After 17 years incarcerated in US prisons, in 1999 Baraldini travelled to Rome from the Federal Correctional Institution, Danbury in Connecticut. She was met by her mother, the president of the Party of Italian Communists Armando Cossutta, and Minister of Justice Oliviero Diliberto. The Italian government pledged that she would remain imprisoned until July 29, 2008, the first date at which she was eligible for parole in the US. She was jailed at Rebibbia prison and a year later complained that she had been treated better in US prisons and she wanted to return. She said she had less freedom than at Danbury, was being refused treatment for breast cancer and could only make two telephone calls a month. In 2001, she was released into house arrest for months in a deal made between the governments of Italy and the US, as a result of her breast cancer, for which she had been receiving treatment at the Agostino Gemelli University Policlinic in Rome. Baraldini was pardoned in 2006 by Minister of Justice Clemente Mastella.

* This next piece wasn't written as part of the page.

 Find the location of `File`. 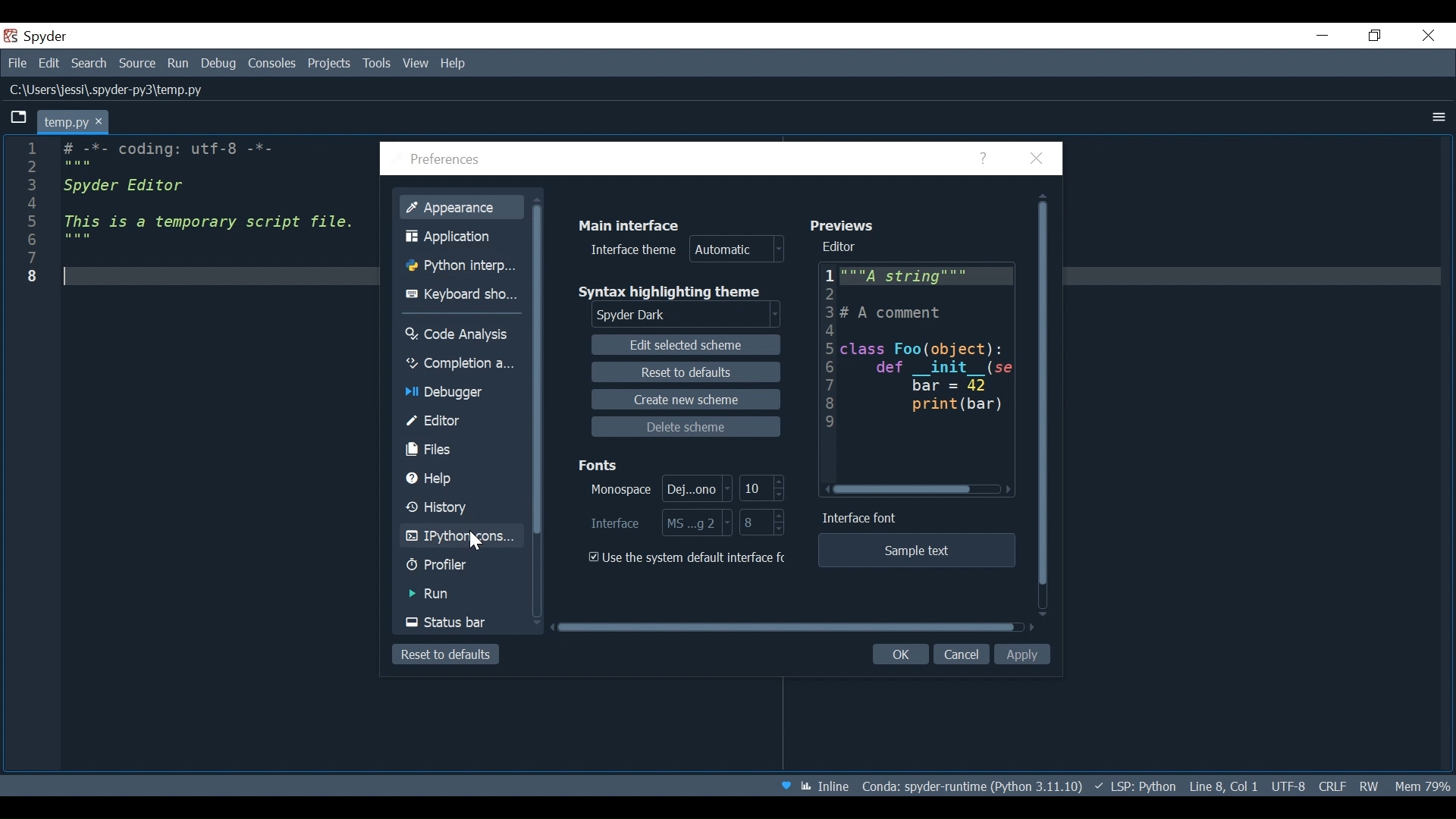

Antonio Bellia released a documentary entitled Ore d'aria – La vita di Silvia Baraldini (Hours outside: The life of Silvia Baraldini) in 2002, then Margo Pelletier and Lisa Thomas released the film Freeing Silvia Baraldini in 2009. The newspaper La Stampa reported in 2011 that she was living quietly in Rome, working in support of migrants through the Associazione Ricreativa e Culturale Italiana (ARCI).